Instructions for the task: Rewrite the paragraph of the school text below that begins "Nestled amongst several acres" as a short bulleted list that keeps its main facts.

====== Given text ======

My son loves his school.
Nestled amongst several acres of pacific northwest wetlands, the campus is overseen by towering Douglas firs. At recess, he and his friends wander wet, wooded trails. In art class, he learns about Kandinsky, Kahlo and O’Keefe. His canvas comes alive imitating their styles. His music teacher took an interest in him and became his private guitar teacher after school.
His class is on the small side. Ten kids. But it’s perfect for him.
The four boys in the class are a gang in the best sense of the word. All different in ways that may have pushed them into different cliques at a school any larger. Instead, brought together to learn from and enjoy each others’ differences.
However, the magnificent campus masks our misfortune. My son graduates from 5th grade next spring. Where we live, this marks the end of elementary and the start of middle school. His serene setting is slipping away.
What comes next?
The choice is akin to offering my son tofu, anything with mayonnaise, or zucchini. A scrunched nose, a wince, and an “I don’t like it.” Unfortunately for us, as is typically the case for him at dinner, there are no good alternatives.
There is the local public option.
Lying twenty minutes in one direction from our house, while his brother continues to frolic in the woods thirty five minutes in the opposite direction, however, necessitates a school bus or teleportation. The bus seems like a no-go for him. There’s trauma there and bad history from our first attempt to try the local public option for 3rd grade.
There’s the elite option.

====== Provided material ======

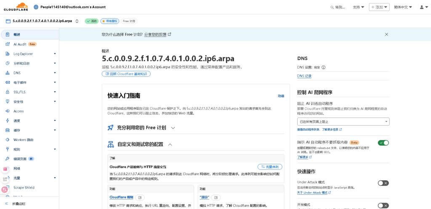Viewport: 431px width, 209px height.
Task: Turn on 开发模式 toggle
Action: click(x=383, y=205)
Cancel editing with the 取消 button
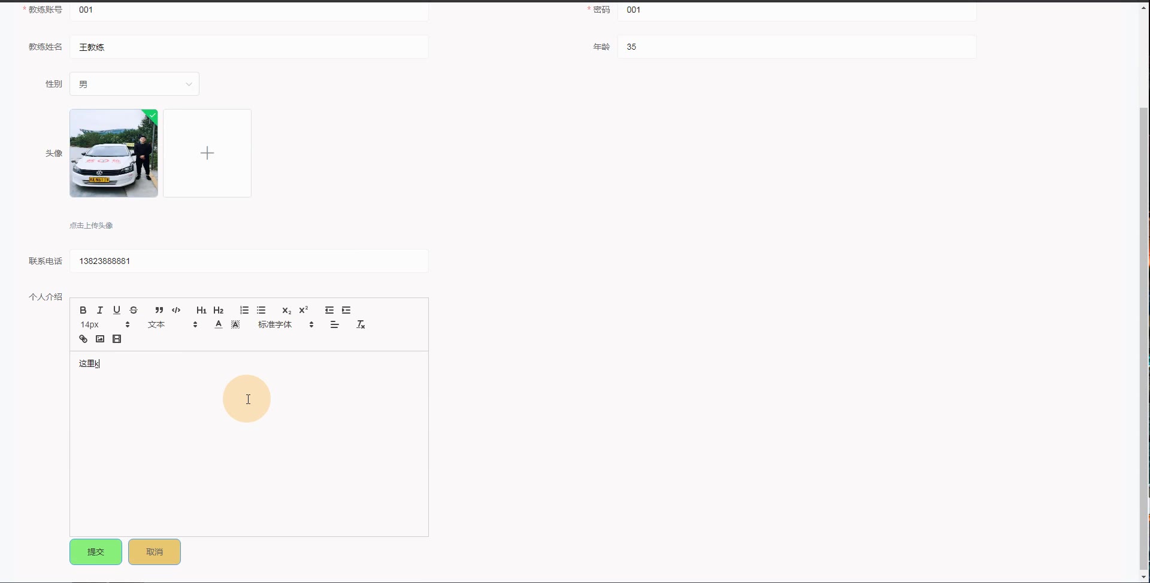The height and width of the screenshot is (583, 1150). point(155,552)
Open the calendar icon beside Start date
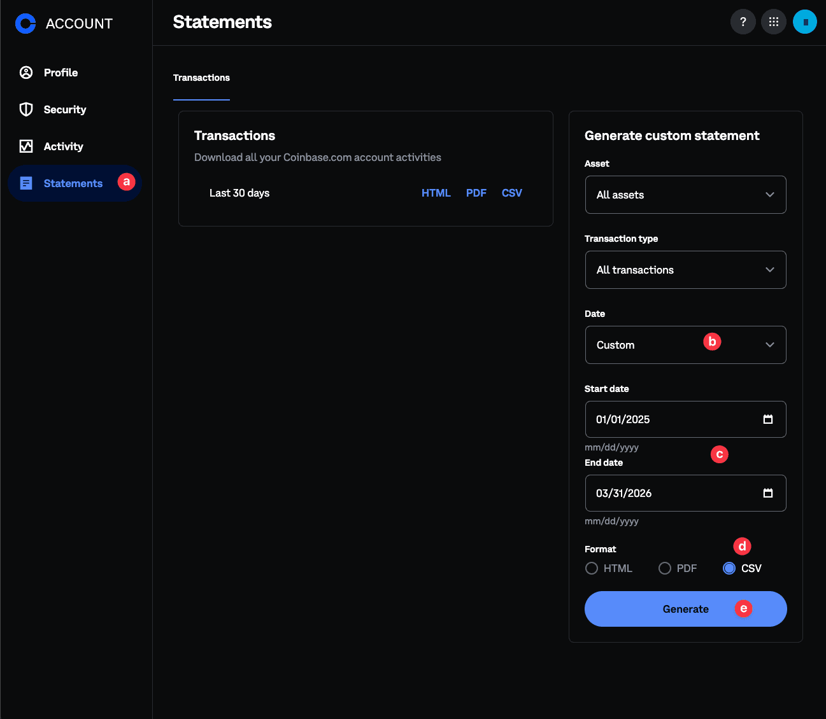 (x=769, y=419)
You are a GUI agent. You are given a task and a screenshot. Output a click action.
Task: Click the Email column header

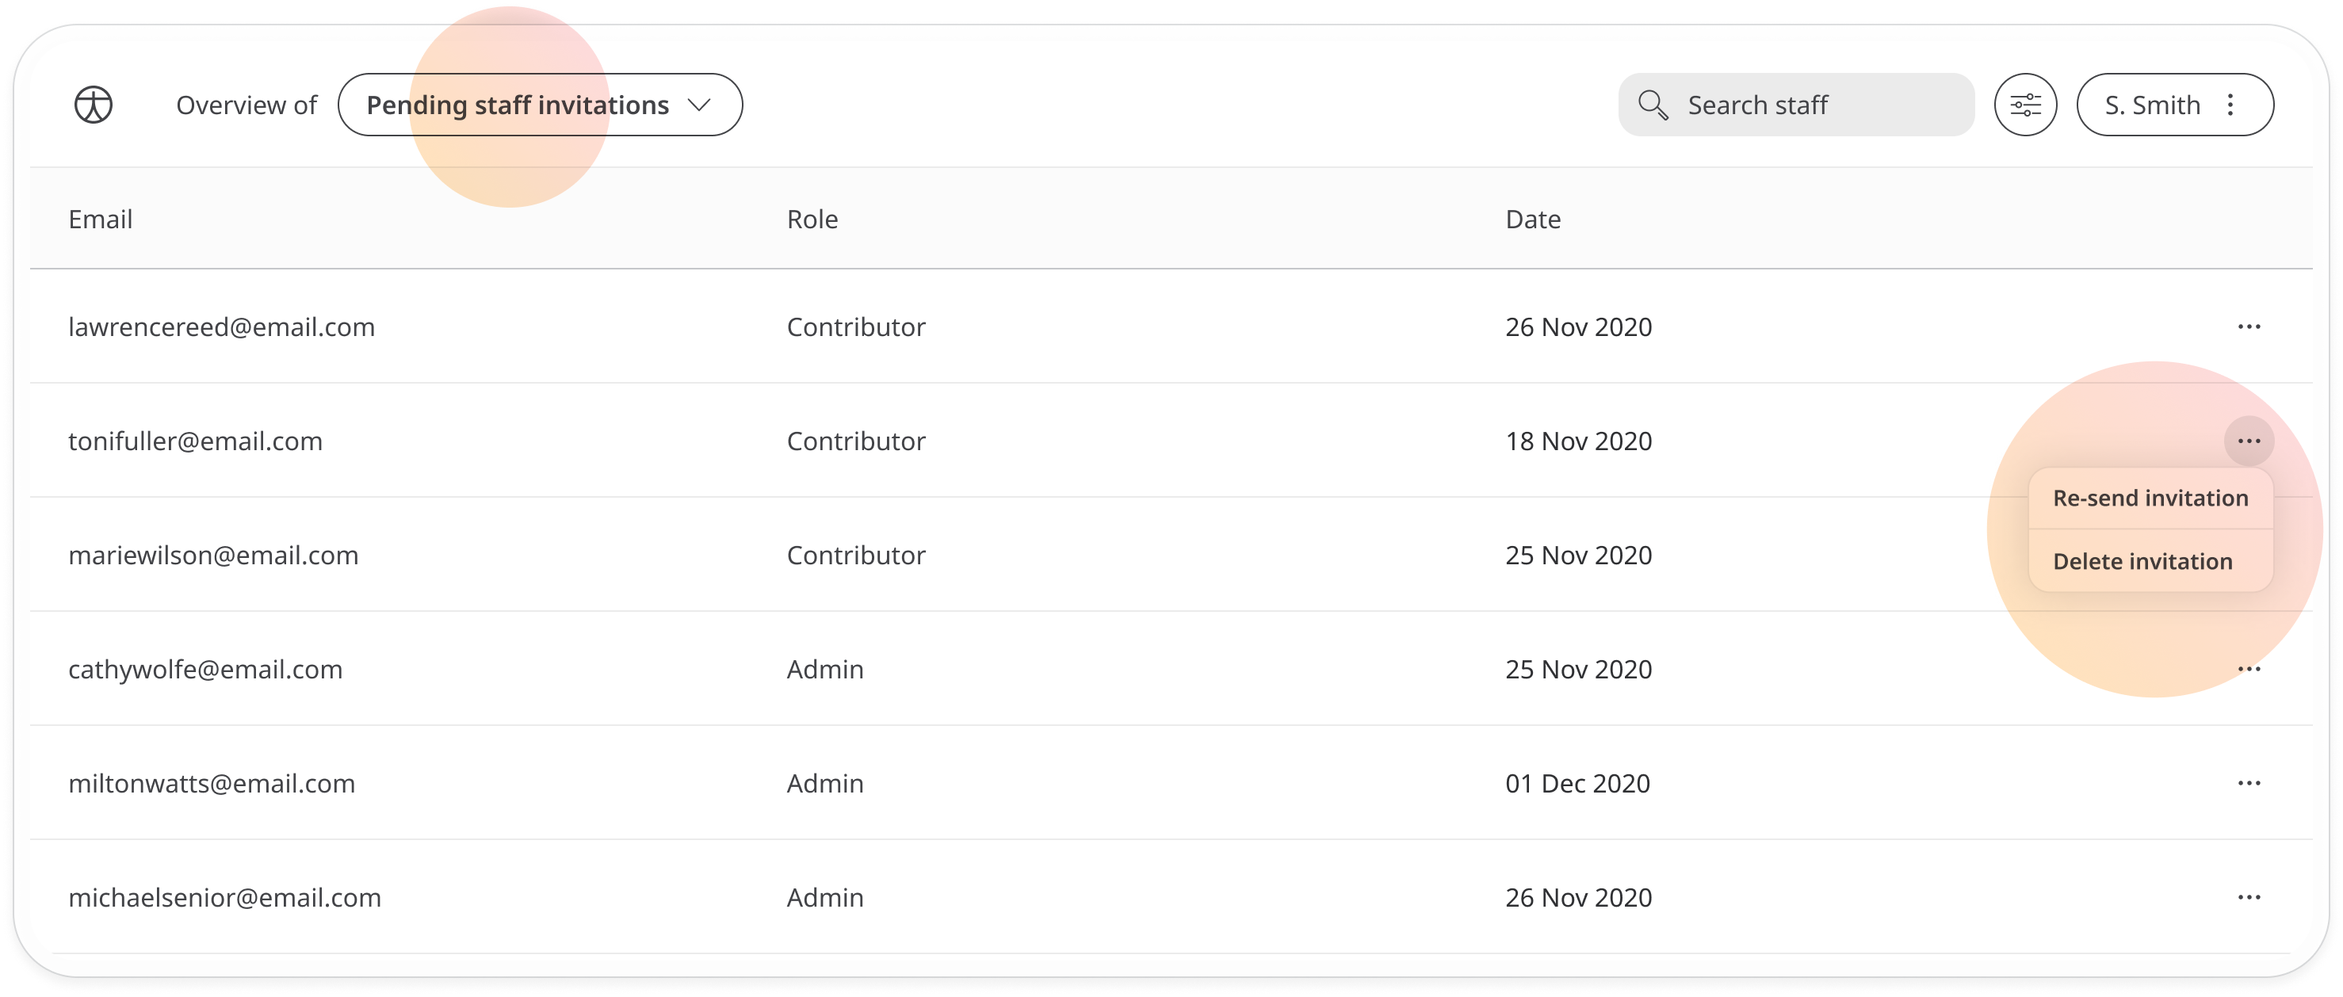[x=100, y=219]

======
====== Provided material ======

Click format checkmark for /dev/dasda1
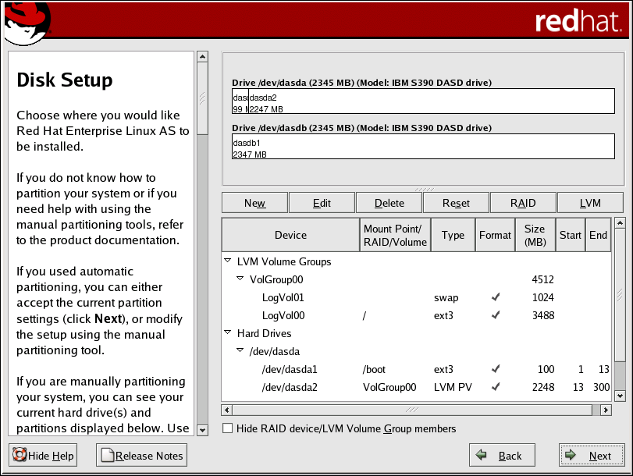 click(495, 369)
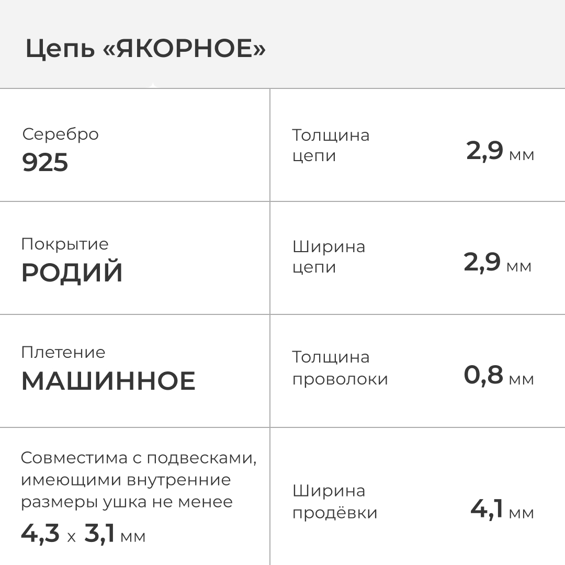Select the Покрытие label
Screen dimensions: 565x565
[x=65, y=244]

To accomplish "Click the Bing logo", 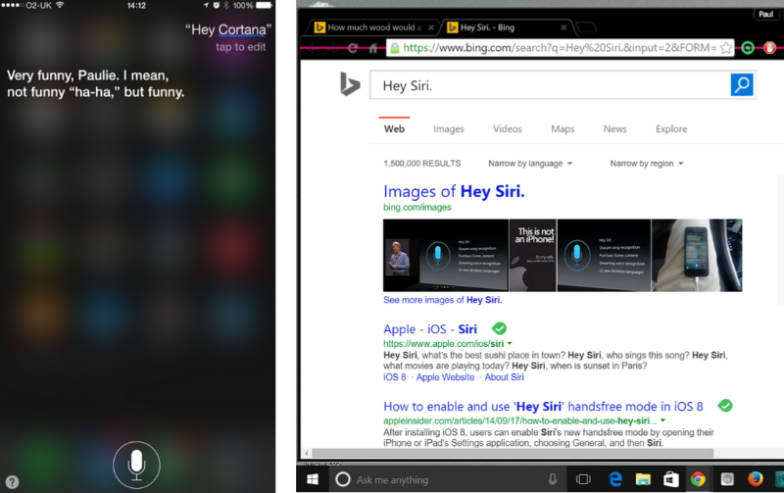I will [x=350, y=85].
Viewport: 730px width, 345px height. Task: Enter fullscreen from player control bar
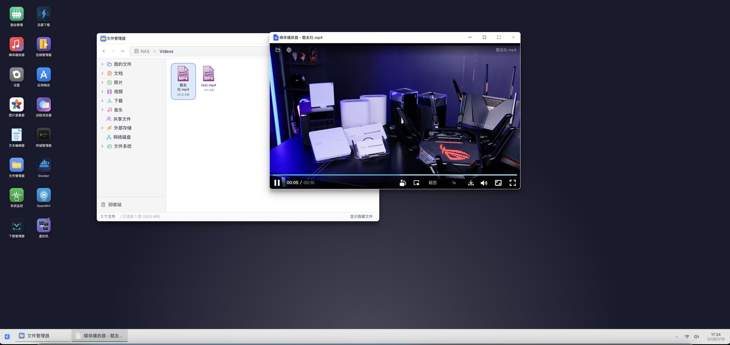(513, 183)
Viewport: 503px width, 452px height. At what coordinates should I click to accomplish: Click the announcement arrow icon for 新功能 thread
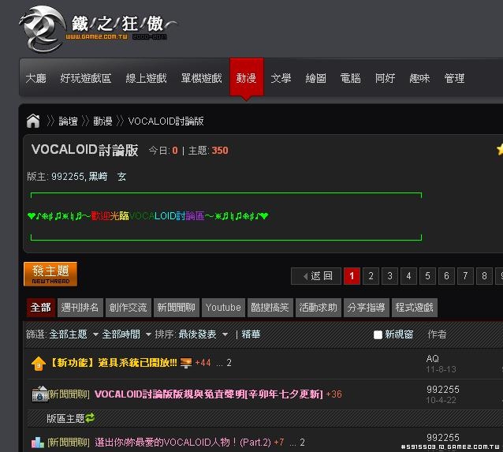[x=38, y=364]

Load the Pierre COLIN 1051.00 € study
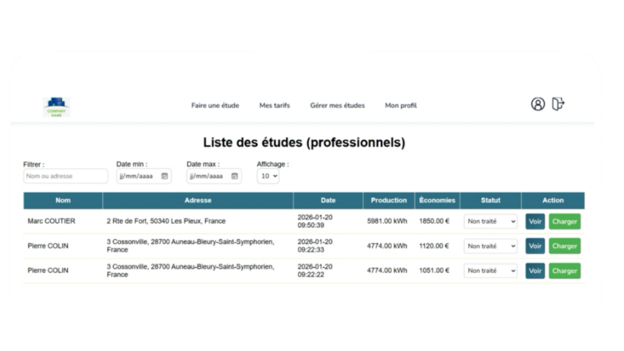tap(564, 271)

======

The reply:
- The campus sits among several acres of Pacific Northwest wetlands, beneath towering Douglas firs.
- At recess, the son and his friends wander wet, wooded trails.
- In art class, he learns about Kandinsky, Kahlo and O’Keefe and paints in their styles.
- His music teacher became his private guitar teacher after school.